TEXTE AFFICHÉ:
*****
La Conférence d’Addis-Abeba
La Conférence d’Addis-Abeba est patronnée par le Négus qui joue sur cette affaire l’avenir d’une possible unité africaine. Il s’y emploie avec d’autant plus d’ardeur qu’il lui faut créer un précédent pour éviter un futur conflit avec la Somalie voisine. Sauf l’Egypte, tous les autres pays africains ont intérêt à maintenir leurs actuelles frontières et c’est pour cela que Ben Bella a accepté de signer une trêve à Bamako avec Hassan II, sûr d’obtenir de ses collègues noirs la consécration de l’intangibilité des frontières contre son voisin marocain. Ce qui ne veut pas dire que leur antagonisme sera surmonté. On ira d’Addis-Abeba à Lagos, de conférence en conférence sans obtenir un véritable règlement, mais on prolongera ainsi la trêve des hostilités ce qui, en fait, consolide les positions acquises.
*****
DONNÉES DISPONIBLES:
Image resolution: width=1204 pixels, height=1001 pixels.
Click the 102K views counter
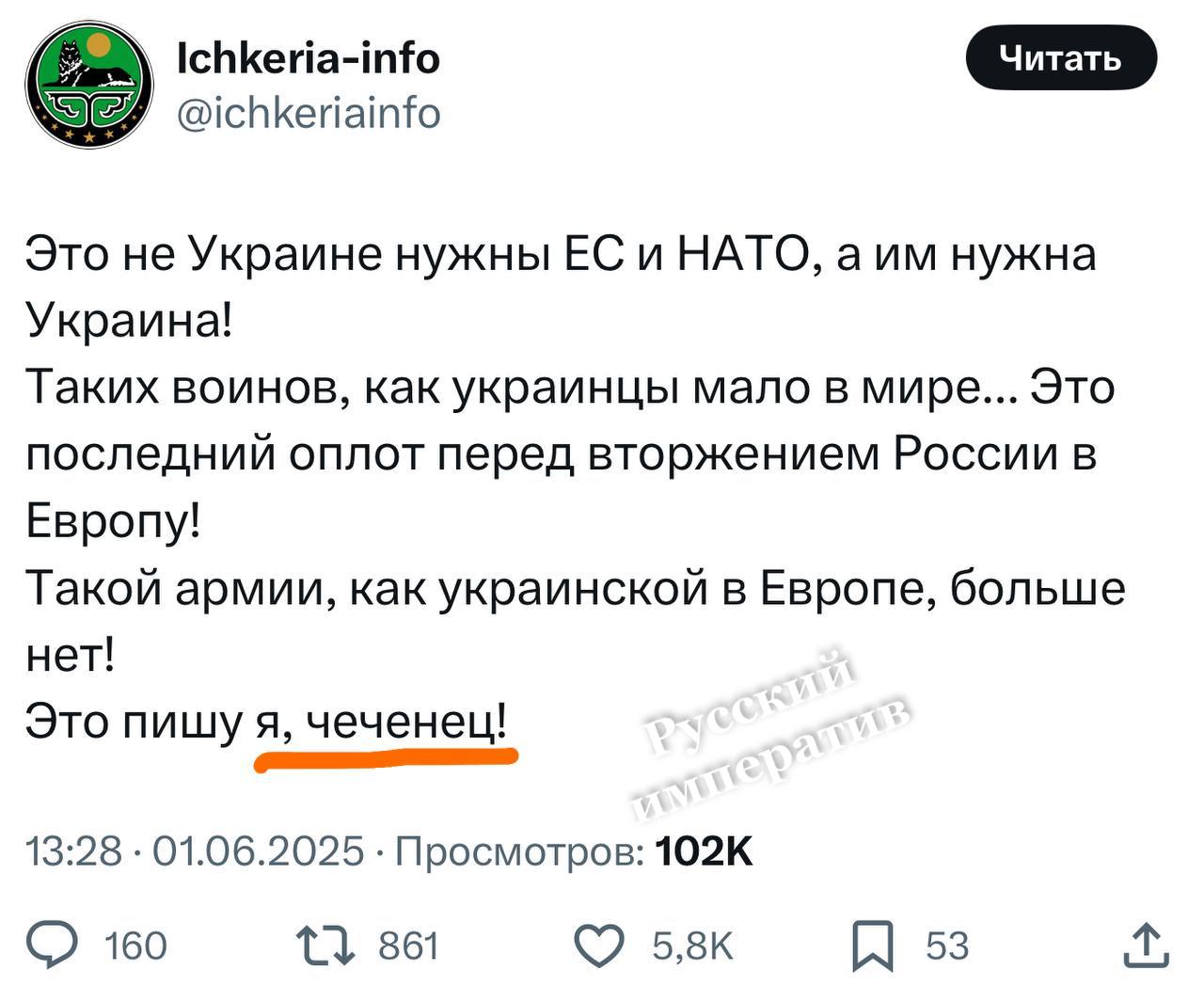tap(704, 851)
*****
CONSIGNE:
Ces affirmations concordent-elles avec le texte sur la conférence d’Addis-Abeba ? Répondez par oui ou par non à chacune, en citant les mots du texte qui tranchent.
(a) Le Négus patronne la conférence d’Addis-Abeba.
(b) L’Égypte a intérêt à maintenir ses frontières actuelles.
(c) Ben Bella a accepté de signer une trêve avec Hassan II.

RÉPONSE:
(a) Oui : « La Conférence d’Addis-Abeba est patronnée par le Négus ».
(b) Non : « Sauf l’Egypte, tous les autres pays africains ont intérêt à maintenir leurs actuelles frontières ».
(c) Oui : « Ben Bella a accepté de signer une trêve à Bamako avec Hassan II ».